日本は、例えばイタリアと同様、南北に長い国土を持ち、一つの国に特徴の異なる魅力が同居しています。食も地方によって特徴が異なり、その分Food paringsも多様になります。現在は日本酒のブランドに目が向けられがちですが、GI(原産地表示)にもっと注目してもらいたいと今田さんは語ります。

【編集後記】

現在日本酒のスペシャリストとして活躍しているお二人ですが、決して初めから日本酒に対してポジティブな印象を持っていたわけではないということが意外でした。

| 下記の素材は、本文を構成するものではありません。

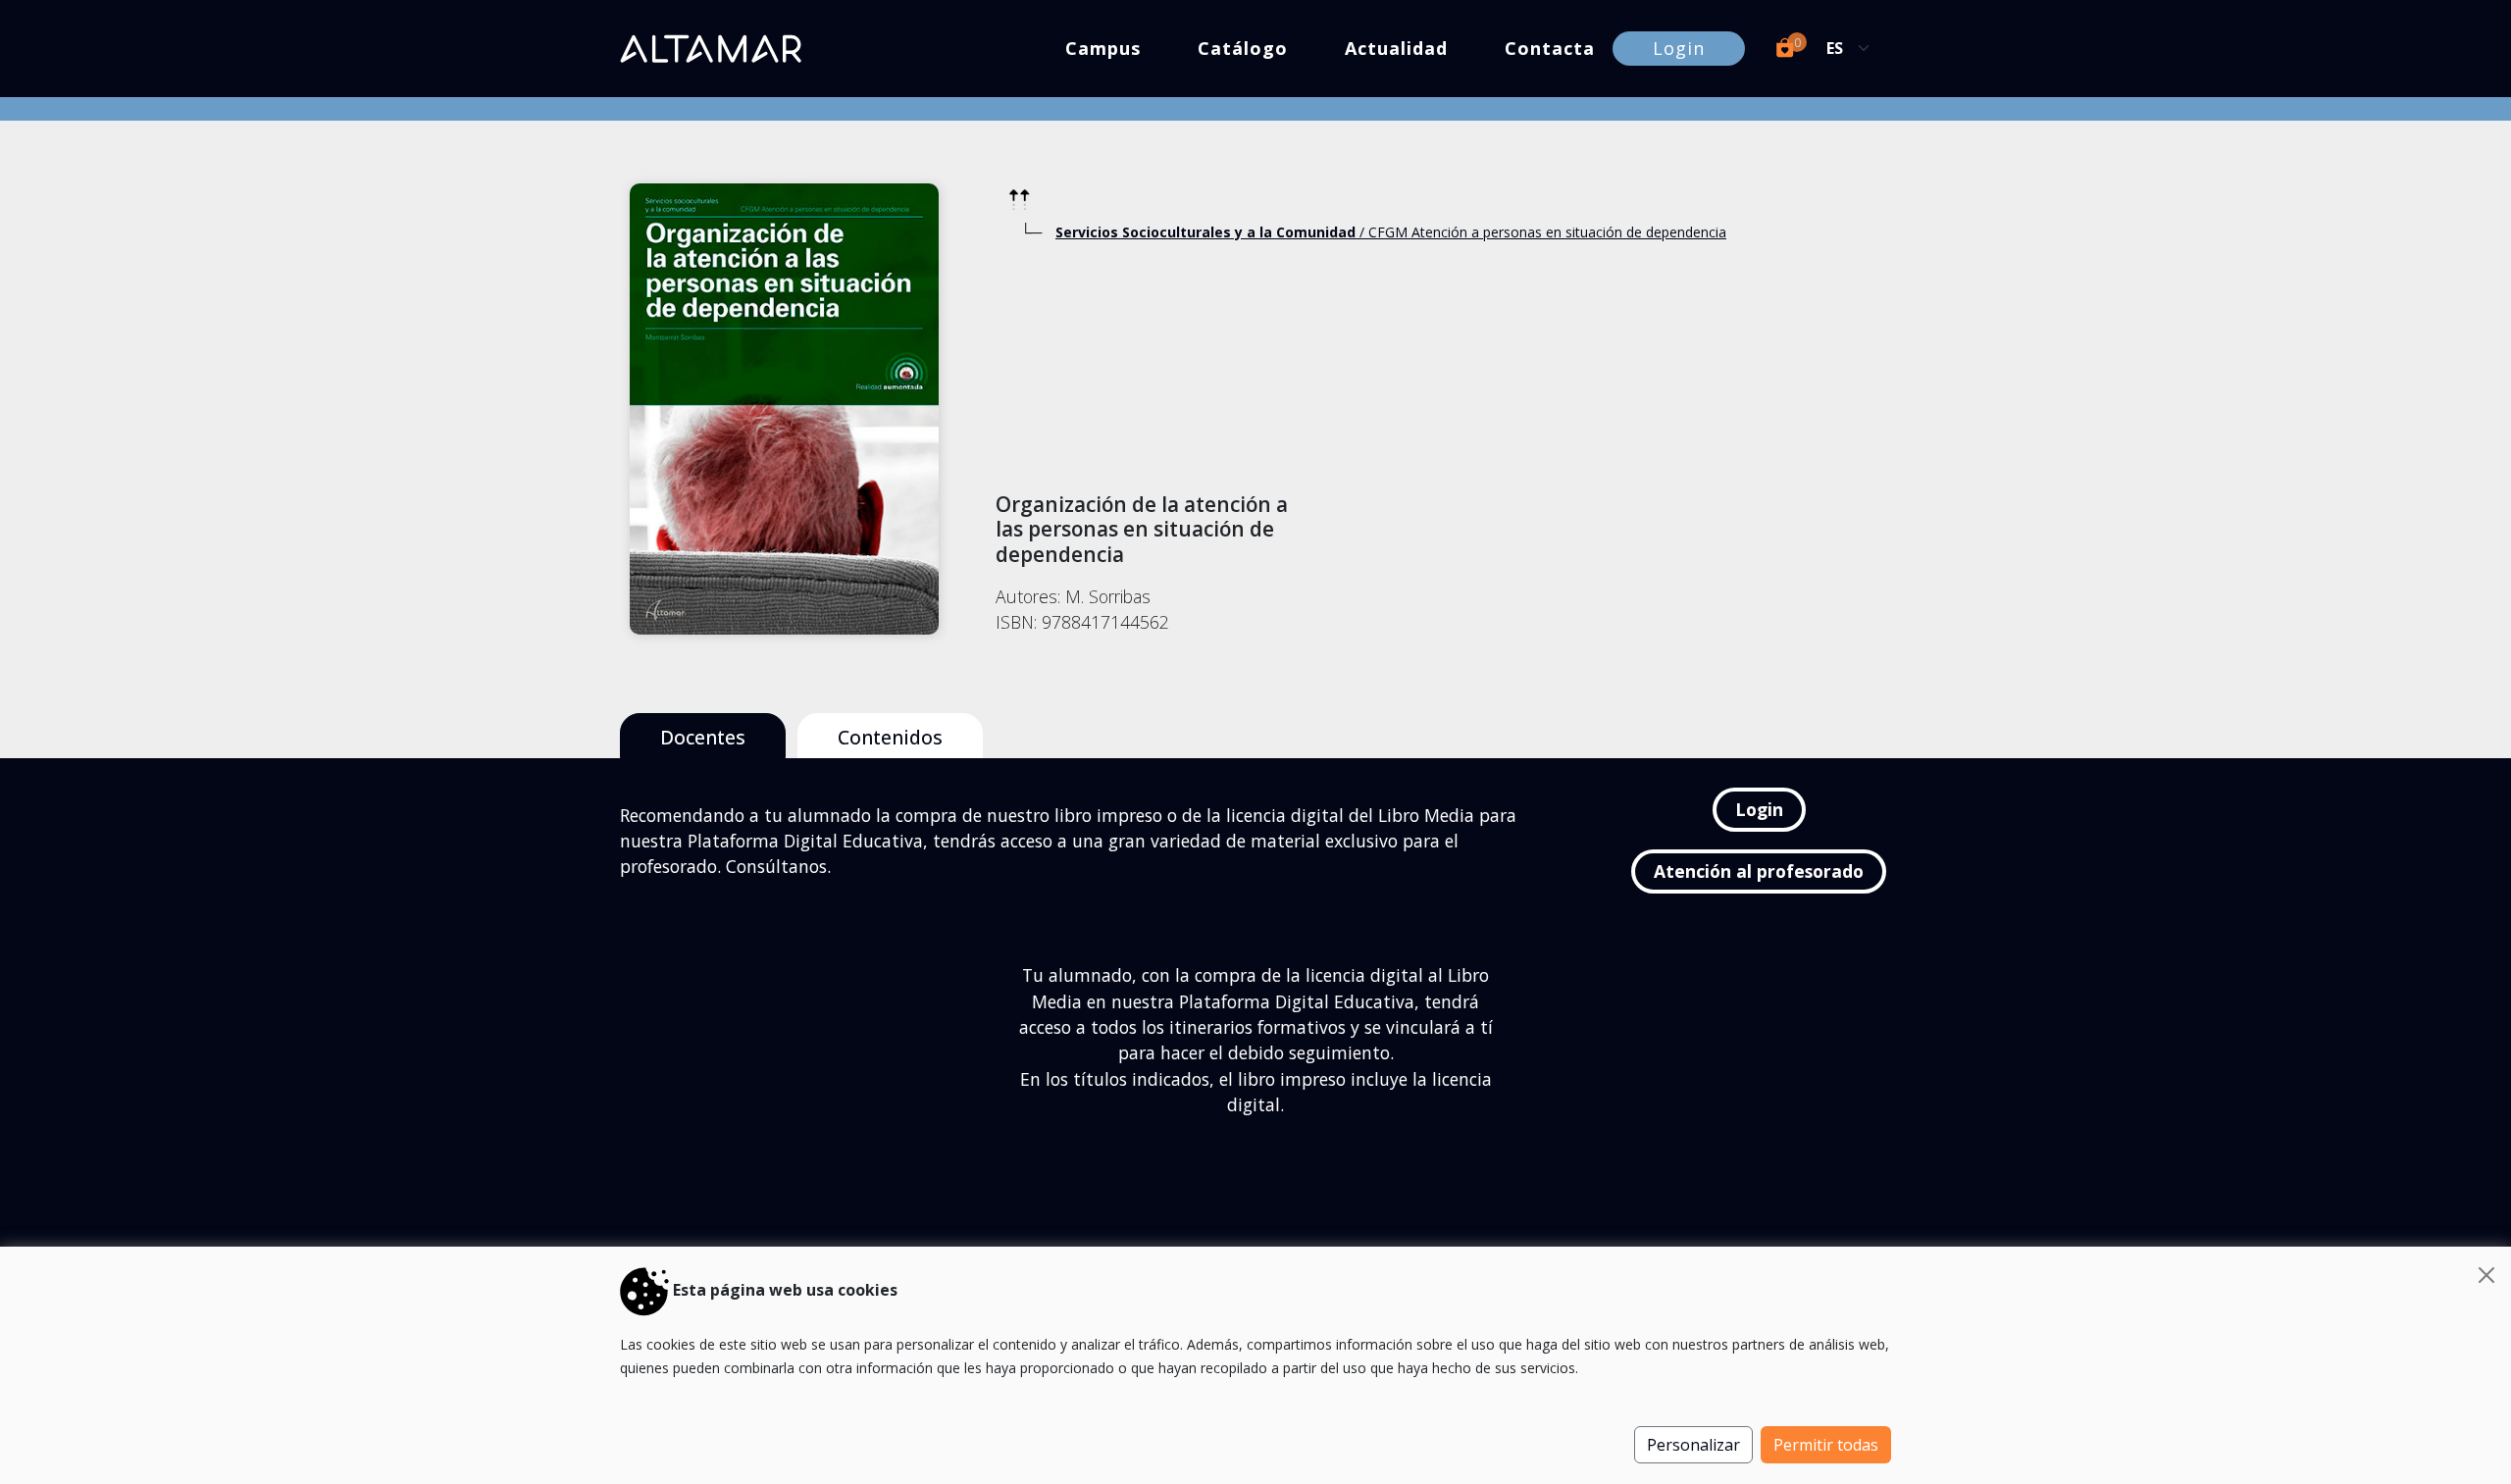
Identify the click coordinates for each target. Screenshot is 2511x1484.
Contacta (1550, 48)
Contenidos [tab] (890, 737)
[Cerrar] (2486, 1275)
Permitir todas (1825, 1445)
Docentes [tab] (702, 737)
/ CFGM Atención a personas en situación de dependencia (1390, 232)
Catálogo (1243, 48)
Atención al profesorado (1759, 871)
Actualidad (1396, 48)
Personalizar (1693, 1445)
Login (1679, 48)
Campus (1103, 48)
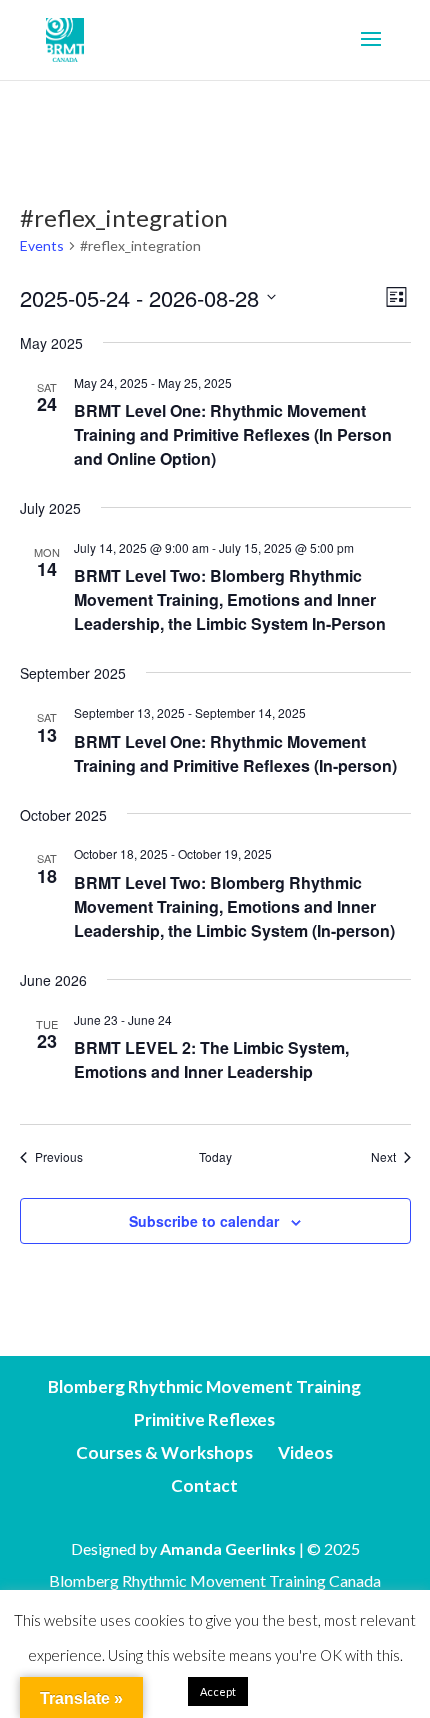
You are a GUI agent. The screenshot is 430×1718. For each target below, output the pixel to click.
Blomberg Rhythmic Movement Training (204, 1386)
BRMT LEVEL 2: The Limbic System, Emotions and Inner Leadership (211, 1059)
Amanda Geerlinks (228, 1548)
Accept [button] (218, 1691)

彼らのお話を聞いていて感じる共通点は、日本酒の最大の魅力は、その味以上に、それぞれの日本酒が持つストーリーであるように思えます。

グローバル化によって外国人にとっても日本酒との距離が縮まった今、このストーリーテリングの重要性は以前にも増して大きくなっています。

弊社もSOAの制作を通して、今後も海外に向けた日本酒文化発信の手助けを行ってまいりたいと思います。

 

【SOAについて】

SOAは日本酒造組合中央会(JSS)さんの後援を受け、日本在住アメリカ人のJustin PottsさんをはじめとしたSakeに情熱を燃やす外国人たちが毎回入れ替わりでホストを務め、2週間に1回のペースで新たなエピソードを公開しているポッドキャスト番組です。EXJは公式ウェブサイトの制作を手掛けたほか、毎エピソードの制作に携わっています。